Reproduza sem nenhuma alteração as linhas que vão do começo dos registros até a linha que contém "pos(727,206)", incluindo esta.

***** Registros de dados

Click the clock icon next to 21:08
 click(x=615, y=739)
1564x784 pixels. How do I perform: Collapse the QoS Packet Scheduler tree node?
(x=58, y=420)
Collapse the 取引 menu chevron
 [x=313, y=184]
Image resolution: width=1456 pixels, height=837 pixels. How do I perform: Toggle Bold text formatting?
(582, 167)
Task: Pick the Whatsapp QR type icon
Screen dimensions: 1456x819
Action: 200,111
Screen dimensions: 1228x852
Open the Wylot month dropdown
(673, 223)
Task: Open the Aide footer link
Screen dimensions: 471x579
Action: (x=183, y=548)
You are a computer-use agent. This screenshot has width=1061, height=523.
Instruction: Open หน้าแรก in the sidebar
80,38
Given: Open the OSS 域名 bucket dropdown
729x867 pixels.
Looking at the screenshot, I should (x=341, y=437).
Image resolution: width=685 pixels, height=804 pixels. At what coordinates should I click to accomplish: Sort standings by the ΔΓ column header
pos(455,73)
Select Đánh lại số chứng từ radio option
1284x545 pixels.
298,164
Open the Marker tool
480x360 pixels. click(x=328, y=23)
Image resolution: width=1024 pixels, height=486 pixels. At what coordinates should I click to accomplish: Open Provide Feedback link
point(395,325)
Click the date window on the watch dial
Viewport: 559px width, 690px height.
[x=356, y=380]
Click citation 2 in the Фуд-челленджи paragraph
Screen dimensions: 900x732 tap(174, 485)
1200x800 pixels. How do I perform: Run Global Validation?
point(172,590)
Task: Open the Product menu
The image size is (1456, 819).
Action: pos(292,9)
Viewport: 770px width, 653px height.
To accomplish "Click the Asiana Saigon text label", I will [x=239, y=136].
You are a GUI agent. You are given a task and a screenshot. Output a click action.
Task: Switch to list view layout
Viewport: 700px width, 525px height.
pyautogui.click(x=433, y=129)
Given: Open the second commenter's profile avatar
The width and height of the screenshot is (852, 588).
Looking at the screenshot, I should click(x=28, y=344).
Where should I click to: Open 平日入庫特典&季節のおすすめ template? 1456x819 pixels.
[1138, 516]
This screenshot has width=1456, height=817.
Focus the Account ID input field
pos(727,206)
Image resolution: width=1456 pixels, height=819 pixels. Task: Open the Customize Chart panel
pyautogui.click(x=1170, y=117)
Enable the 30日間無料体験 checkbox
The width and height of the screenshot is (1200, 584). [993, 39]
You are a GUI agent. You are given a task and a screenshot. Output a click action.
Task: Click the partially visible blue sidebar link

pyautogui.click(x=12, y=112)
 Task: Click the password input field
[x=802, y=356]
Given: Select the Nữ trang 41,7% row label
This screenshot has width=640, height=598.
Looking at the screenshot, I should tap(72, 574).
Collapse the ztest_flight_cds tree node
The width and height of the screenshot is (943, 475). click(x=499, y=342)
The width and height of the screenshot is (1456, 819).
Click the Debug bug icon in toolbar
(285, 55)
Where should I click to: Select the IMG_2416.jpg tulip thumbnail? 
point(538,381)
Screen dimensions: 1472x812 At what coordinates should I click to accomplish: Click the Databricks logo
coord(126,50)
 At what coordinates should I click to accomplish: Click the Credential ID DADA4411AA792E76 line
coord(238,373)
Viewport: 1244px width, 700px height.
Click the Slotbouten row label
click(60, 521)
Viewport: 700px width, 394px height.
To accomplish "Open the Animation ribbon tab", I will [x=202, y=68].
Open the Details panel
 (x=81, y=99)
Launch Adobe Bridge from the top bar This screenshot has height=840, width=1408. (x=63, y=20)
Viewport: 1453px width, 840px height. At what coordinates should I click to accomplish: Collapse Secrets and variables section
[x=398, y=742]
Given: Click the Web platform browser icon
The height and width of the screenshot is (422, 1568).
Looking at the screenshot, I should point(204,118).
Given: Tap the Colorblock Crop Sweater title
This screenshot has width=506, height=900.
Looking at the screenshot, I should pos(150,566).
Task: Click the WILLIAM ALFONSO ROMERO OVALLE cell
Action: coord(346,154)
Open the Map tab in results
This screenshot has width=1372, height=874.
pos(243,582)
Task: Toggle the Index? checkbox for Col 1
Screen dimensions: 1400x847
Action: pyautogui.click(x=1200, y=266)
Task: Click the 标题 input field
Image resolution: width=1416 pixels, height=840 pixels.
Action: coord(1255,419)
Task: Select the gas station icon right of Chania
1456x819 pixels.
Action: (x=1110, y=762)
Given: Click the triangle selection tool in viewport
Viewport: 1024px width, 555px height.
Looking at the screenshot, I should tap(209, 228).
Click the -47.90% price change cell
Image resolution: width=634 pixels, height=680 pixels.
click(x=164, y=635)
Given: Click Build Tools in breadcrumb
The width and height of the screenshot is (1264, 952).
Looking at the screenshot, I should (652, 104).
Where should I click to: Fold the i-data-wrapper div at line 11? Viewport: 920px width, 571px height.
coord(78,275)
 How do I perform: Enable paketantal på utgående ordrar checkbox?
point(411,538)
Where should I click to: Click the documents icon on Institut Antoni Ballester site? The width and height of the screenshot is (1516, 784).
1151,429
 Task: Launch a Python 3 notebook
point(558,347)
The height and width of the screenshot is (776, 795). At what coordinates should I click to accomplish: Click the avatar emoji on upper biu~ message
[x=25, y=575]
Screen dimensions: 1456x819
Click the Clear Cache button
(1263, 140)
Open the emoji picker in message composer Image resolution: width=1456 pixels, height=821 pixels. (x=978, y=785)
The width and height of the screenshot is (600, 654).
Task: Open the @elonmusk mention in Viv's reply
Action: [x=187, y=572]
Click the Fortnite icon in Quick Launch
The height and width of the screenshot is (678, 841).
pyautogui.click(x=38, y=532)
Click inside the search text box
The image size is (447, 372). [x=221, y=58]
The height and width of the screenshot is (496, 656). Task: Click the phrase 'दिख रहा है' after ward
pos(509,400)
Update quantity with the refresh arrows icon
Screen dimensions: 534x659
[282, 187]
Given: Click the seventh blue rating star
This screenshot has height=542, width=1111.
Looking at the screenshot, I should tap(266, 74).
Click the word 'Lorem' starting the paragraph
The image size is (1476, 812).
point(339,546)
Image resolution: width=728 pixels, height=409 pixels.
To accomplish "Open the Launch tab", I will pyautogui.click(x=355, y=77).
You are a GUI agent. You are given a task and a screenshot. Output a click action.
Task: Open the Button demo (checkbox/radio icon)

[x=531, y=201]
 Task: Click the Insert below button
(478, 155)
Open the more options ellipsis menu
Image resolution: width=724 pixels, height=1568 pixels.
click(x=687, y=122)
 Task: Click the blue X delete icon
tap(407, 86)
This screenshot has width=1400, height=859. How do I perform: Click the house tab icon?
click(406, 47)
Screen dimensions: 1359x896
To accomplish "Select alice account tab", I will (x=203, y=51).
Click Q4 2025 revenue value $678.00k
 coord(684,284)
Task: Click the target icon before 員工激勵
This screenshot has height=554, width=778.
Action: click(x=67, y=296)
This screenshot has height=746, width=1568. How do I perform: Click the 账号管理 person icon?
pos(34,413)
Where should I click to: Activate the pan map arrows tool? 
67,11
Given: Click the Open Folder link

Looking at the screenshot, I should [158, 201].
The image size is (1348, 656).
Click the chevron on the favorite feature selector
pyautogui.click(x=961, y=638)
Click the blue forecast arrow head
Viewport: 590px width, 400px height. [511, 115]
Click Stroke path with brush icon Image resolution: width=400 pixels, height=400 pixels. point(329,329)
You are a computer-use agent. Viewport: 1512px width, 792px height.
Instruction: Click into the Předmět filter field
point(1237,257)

**********

[Resposta]
Click the clock icon next to 21:08
 click(x=615, y=739)
1564x784 pixels. How do I perform: Collapse the QoS Packet Scheduler tree node?
(x=58, y=420)
Collapse the 取引 menu chevron
 [x=313, y=184]
Image resolution: width=1456 pixels, height=837 pixels. How do I perform: Toggle Bold text formatting?
(582, 167)
Task: Pick the Whatsapp QR type icon
Screen dimensions: 1456x819
Action: 200,111
Screen dimensions: 1228x852
Open the Wylot month dropdown
(673, 223)
Task: Open the Aide footer link
Screen dimensions: 471x579
Action: (x=183, y=548)
You are a computer-use agent. This screenshot has width=1061, height=523.
Instruction: Open หน้าแรก in the sidebar
80,38
Given: Open the OSS 域名 bucket dropdown
729x867 pixels.
Looking at the screenshot, I should (x=341, y=437).
Image resolution: width=685 pixels, height=804 pixels. At what coordinates should I click to accomplish: Sort standings by the ΔΓ column header
pos(455,73)
Select Đánh lại số chứng từ radio option
1284x545 pixels.
298,164
Open the Marker tool
480x360 pixels. click(x=328, y=23)
Image resolution: width=1024 pixels, height=486 pixels. At what coordinates should I click to accomplish: Open Provide Feedback link
point(395,325)
Click the date window on the watch dial
Viewport: 559px width, 690px height.
[x=356, y=380]
Click citation 2 in the Фуд-челленджи paragraph
Screen dimensions: 900x732 tap(174, 485)
1200x800 pixels. How do I perform: Run Global Validation?
point(172,590)
Task: Open the Product menu
The image size is (1456, 819).
Action: pos(292,9)
Viewport: 770px width, 653px height.
To accomplish "Click the Asiana Saigon text label", I will [x=239, y=136].
You are a GUI agent. You are given a task and a screenshot. Output a click action.
Task: Switch to list view layout
Viewport: 700px width, 525px height.
pyautogui.click(x=433, y=129)
Given: Open the second commenter's profile avatar
The width and height of the screenshot is (852, 588).
Looking at the screenshot, I should click(x=28, y=344).
Where should I click to: Open 平日入庫特典&季節のおすすめ template? 1456x819 pixels.
[1138, 516]
This screenshot has width=1456, height=817.
Focus the Account ID input field
pos(727,206)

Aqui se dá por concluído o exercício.